:: SUPPLIED DATA ::

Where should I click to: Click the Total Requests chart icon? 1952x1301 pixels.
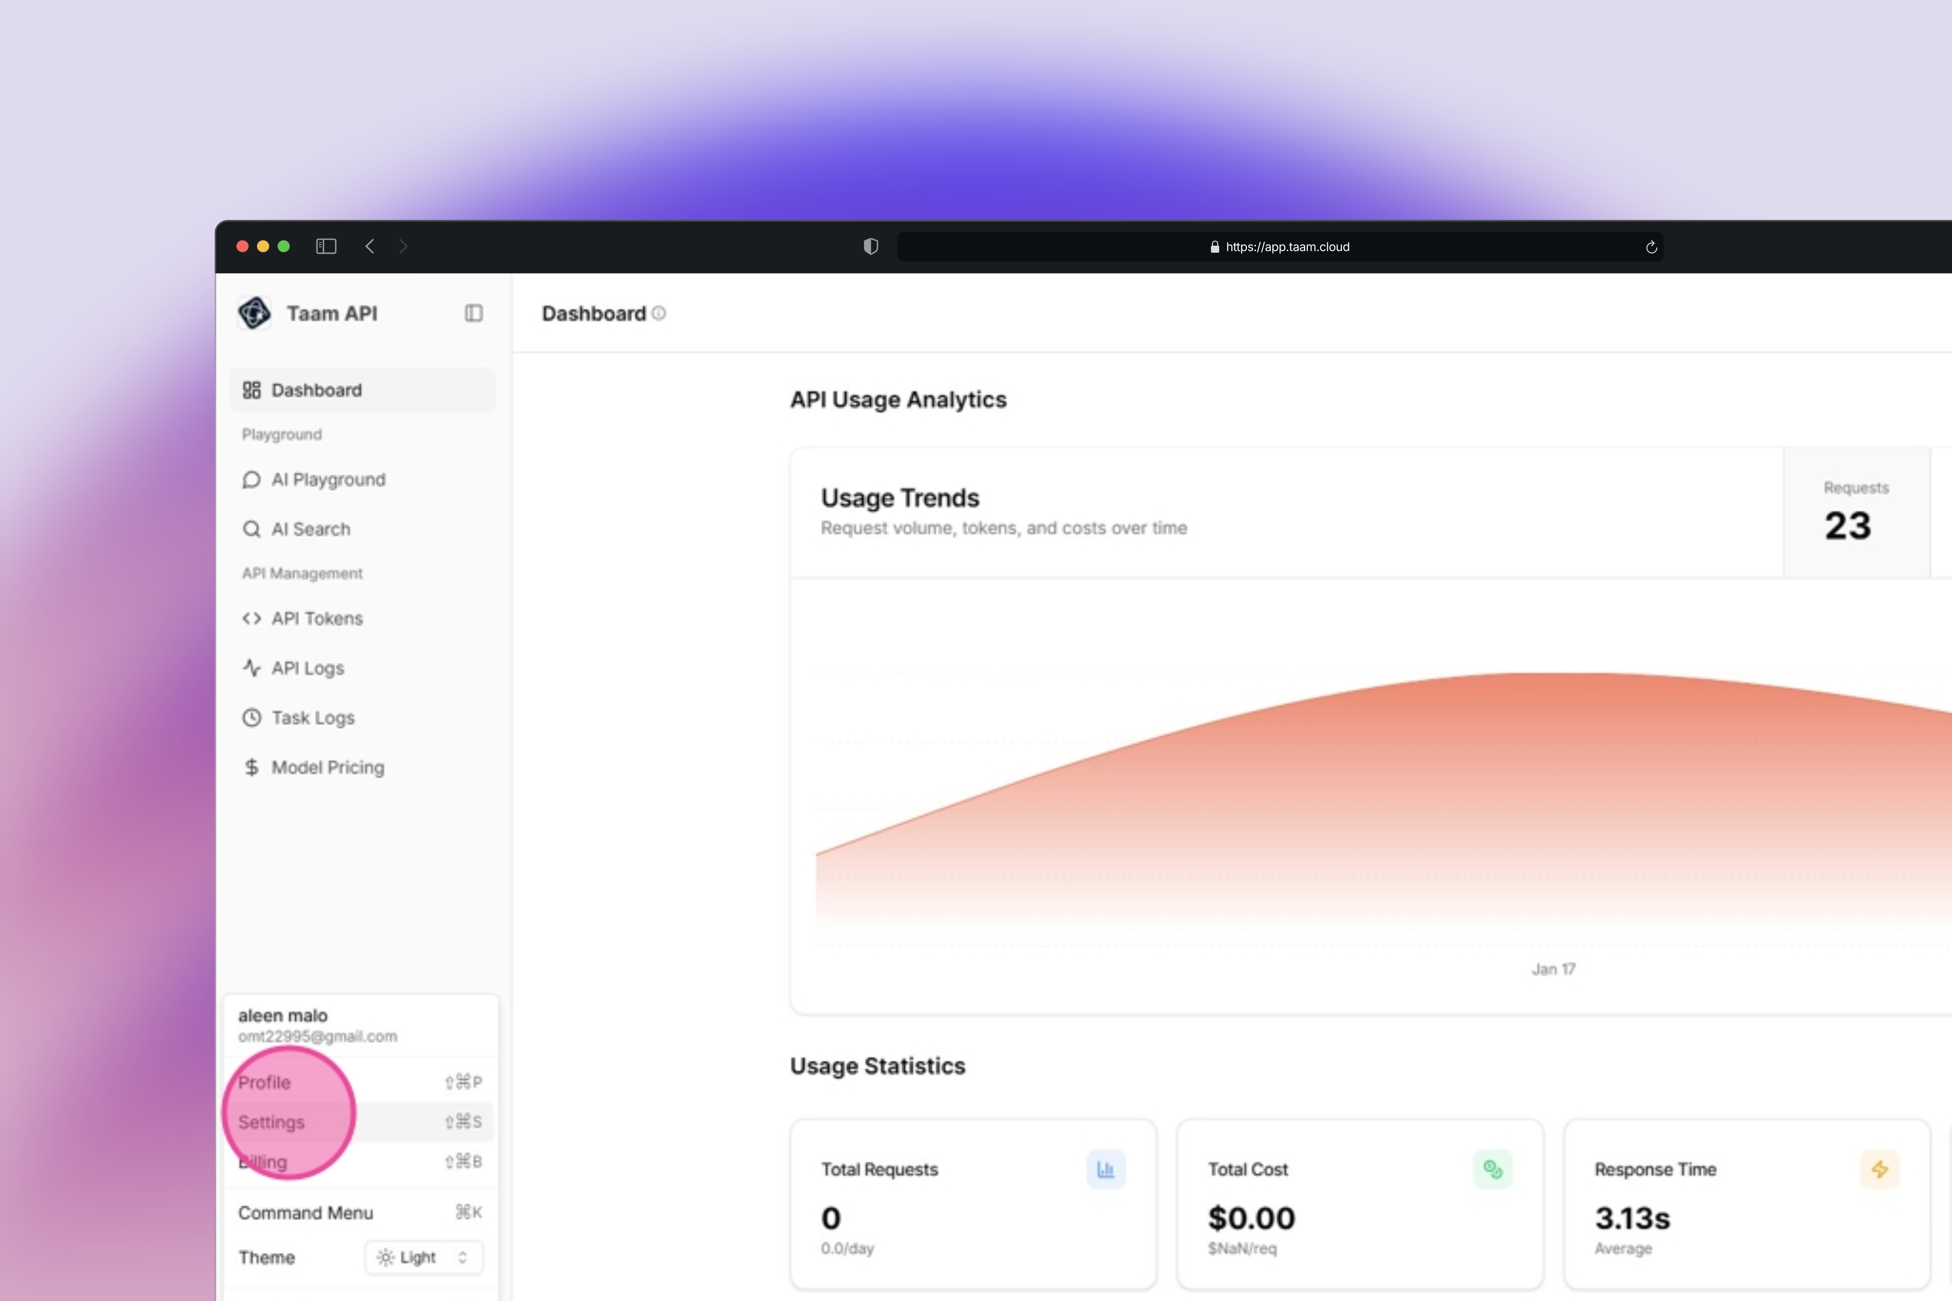coord(1105,1170)
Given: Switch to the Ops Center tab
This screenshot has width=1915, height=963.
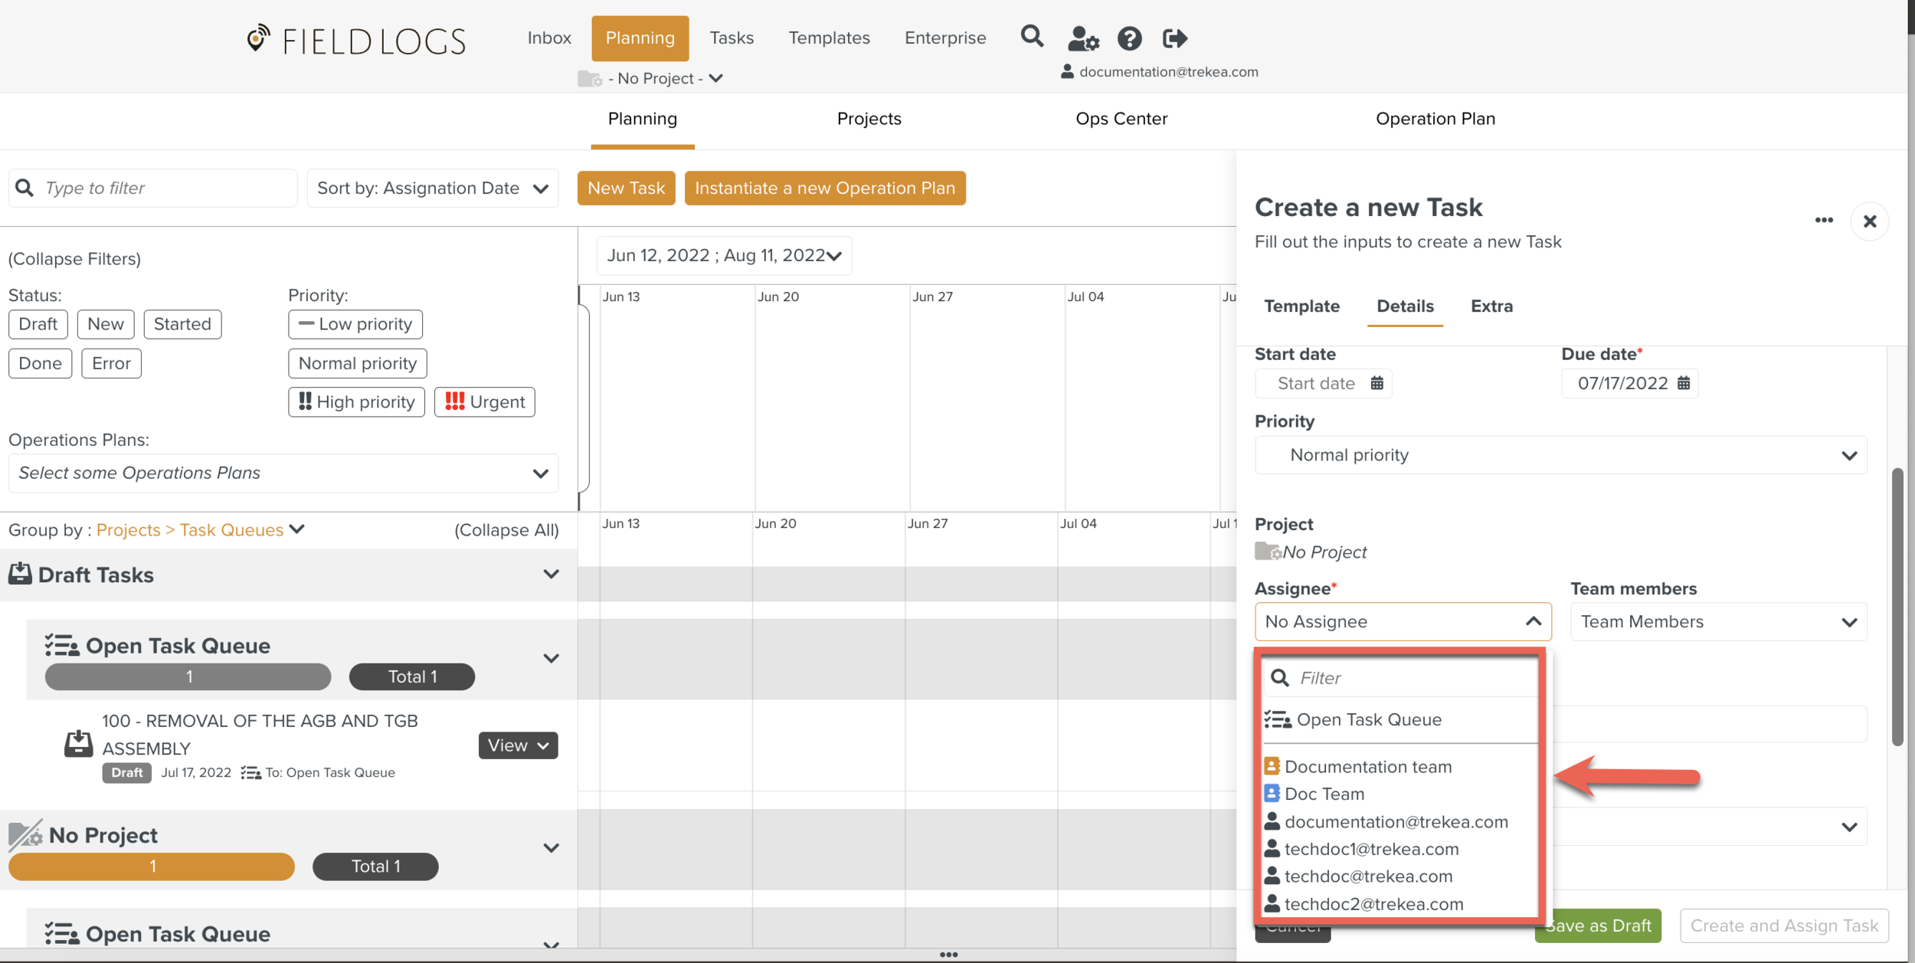Looking at the screenshot, I should click(1121, 119).
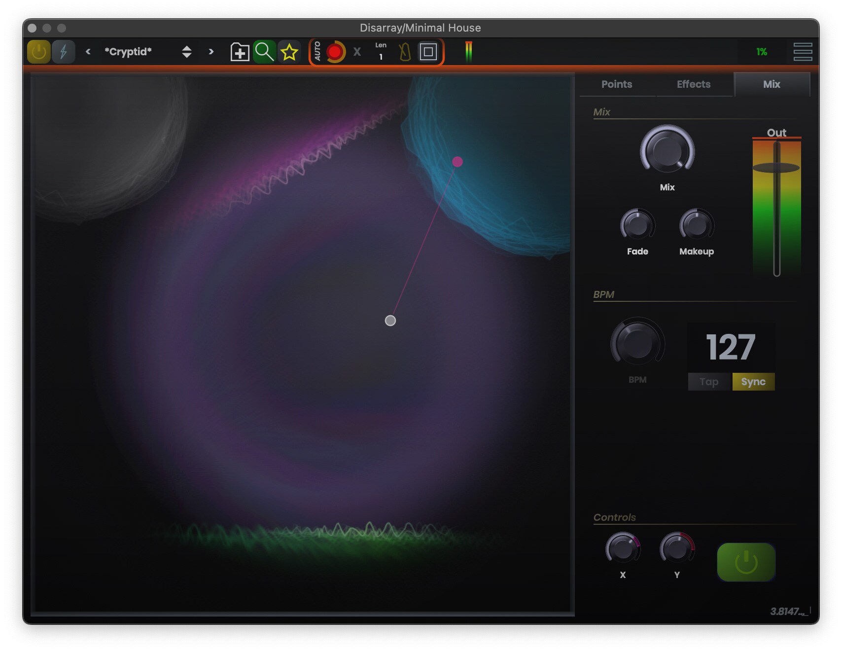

:::

:: EXERCISE DIRECTIONS ::
Exclude the images and reproduce the remaining data exactly.

:: EXERCISE ANSWER ::
Where should I click to: Click the Total Requests chart icon? 1952x1301 pixels.
coord(1105,1170)
Given: Switch to the Ops Center tab
This screenshot has width=1915, height=963.
Looking at the screenshot, I should click(1121, 119).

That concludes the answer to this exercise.